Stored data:
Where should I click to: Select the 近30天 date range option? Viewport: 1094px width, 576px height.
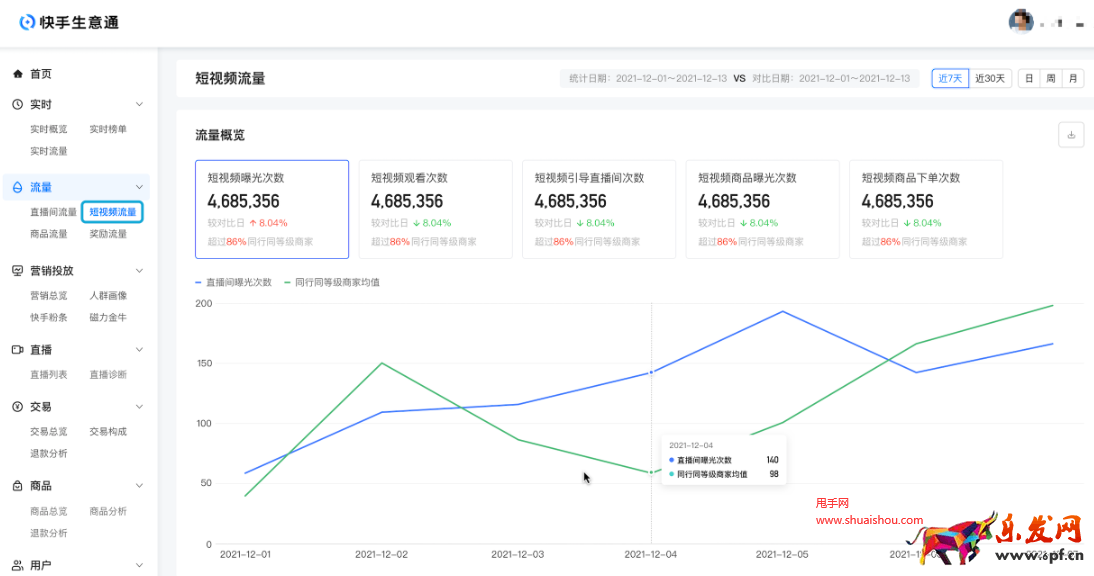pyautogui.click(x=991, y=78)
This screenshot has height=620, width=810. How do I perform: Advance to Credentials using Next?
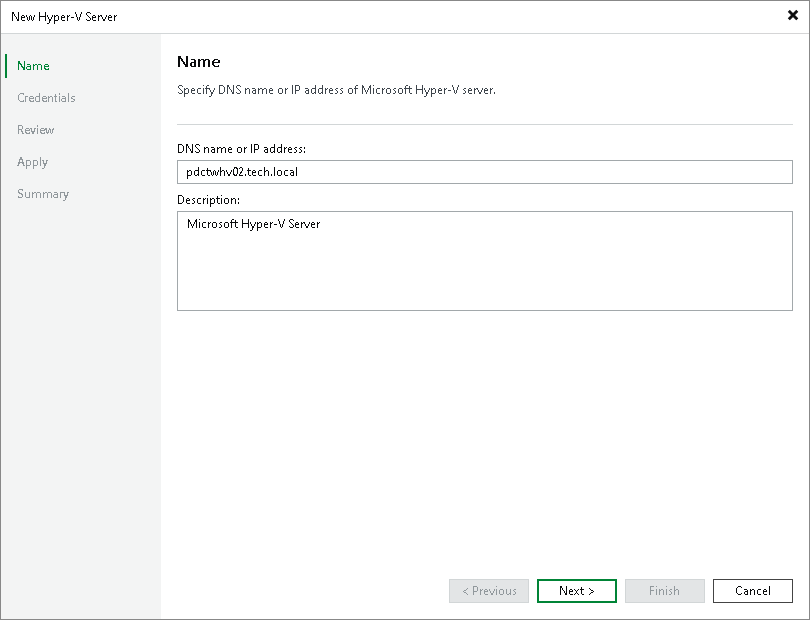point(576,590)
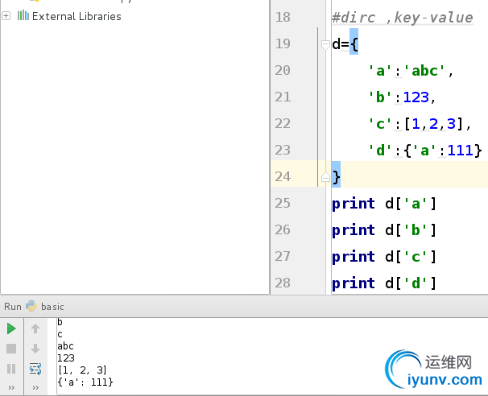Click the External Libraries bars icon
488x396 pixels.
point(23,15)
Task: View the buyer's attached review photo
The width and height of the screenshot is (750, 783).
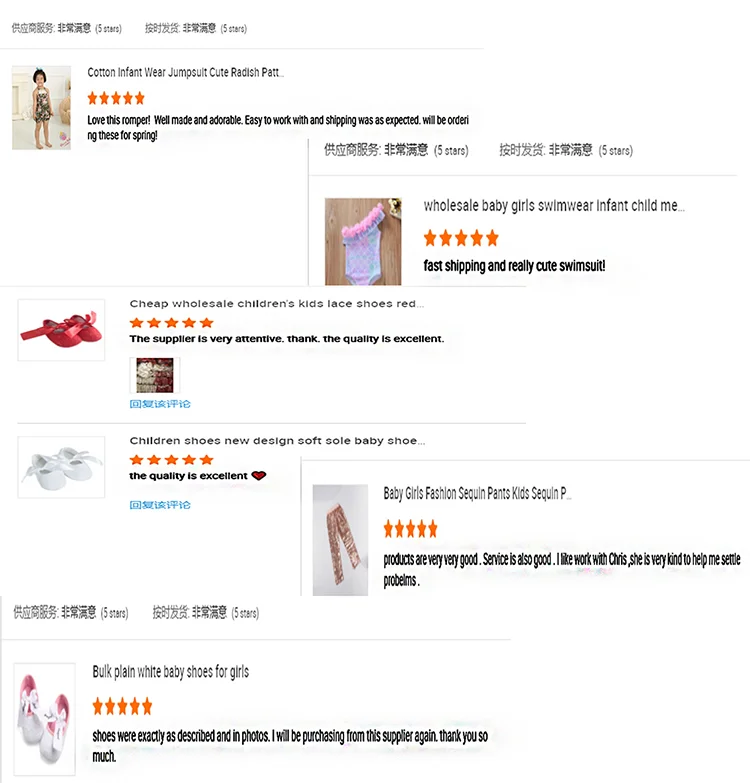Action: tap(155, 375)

» **WORK INSTRUCTION**: With the pictures removed, return the data above word for word.

» **OUTPUT OF THE TASK**:
Where should I click to: Select the 近30天 date range option? Viewport: 1094px width, 576px height.
pyautogui.click(x=991, y=78)
This screenshot has height=620, width=810. How do I perform: Advance to Credentials using Next?
point(576,590)
Click the External Libraries bars icon
488x396 pixels.
point(23,15)
Task: View the buyer's attached review photo
The width and height of the screenshot is (750, 783).
Action: tap(155, 375)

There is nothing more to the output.